Copyright © 2014 Valentina Meuti et al. This is an open access article distributed under the Creative Commons Attribution License, which permits unrestricted use, distribution, and reproduction in any medium, provided the original work is properly cited.

Abstract

Background. To assess personality characteristics of women who develop perinatal depression. Methods. The study started with a screening of a sample of 453 women in their third trimester of pregnancy, to which was administered a survey data form, the Edinburgh Postnatal Depression Scale (EPDS) and the Minnesota Multiphasic Personality Inventory 2 (MMPI-2). A clinical group of subjects with perinatal depression (PND, 55 subjects) was selected; clinical and validity scales of MMPI-2 were used as predictors in hierarchical cluster analysis carried out. Results. The analysis identified three clusters of personality profile: two “clinical” clusters (1 and 3) and an “apparently common” one (cluster 2).

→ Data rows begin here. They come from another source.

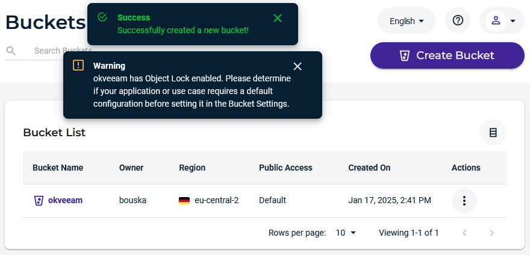Sort by the Bucket Name column
Viewport: 530px width, 255px height.
[x=58, y=168]
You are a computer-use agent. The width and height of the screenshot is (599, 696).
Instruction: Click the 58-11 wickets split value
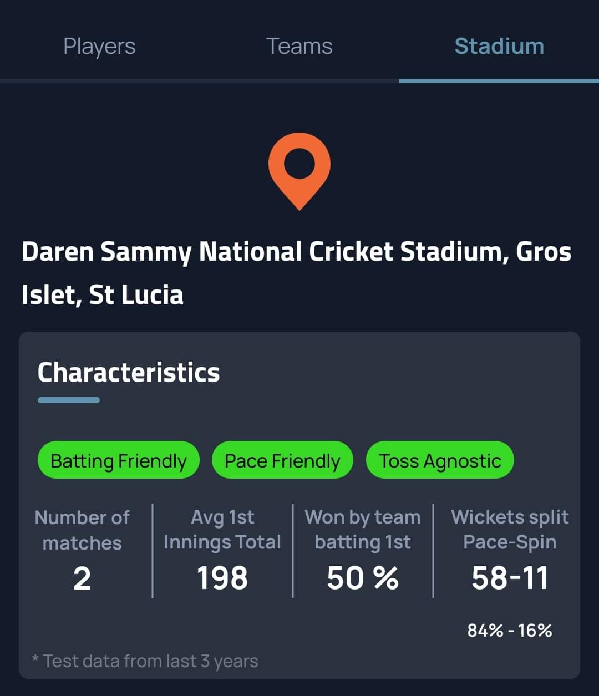point(510,578)
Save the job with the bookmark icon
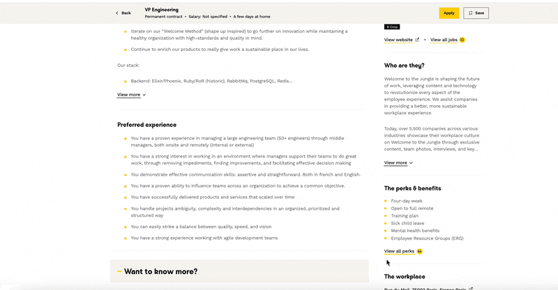Screen dimensions: 558x290 (x=476, y=13)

The first cluster (39.5%) collects structures of personality with prevalent obsessive or dependent functioning tending to develop a “psychasthenic” depression; the third cluster (13.95%) includes women with prevalent borderline functioning tending to develop “dysphoric” depression; the second cluster (46.5%) shows a normal profile with a “defensive” attitude, probably due to the presence of defense mechanisms or to the fear of stigma. Conclusion. Characteristics of personality have a key role in clinical manifestations of perinatal depression; it is important to detect them to identify mothers at risk and to plan targeted therapeutic interventions.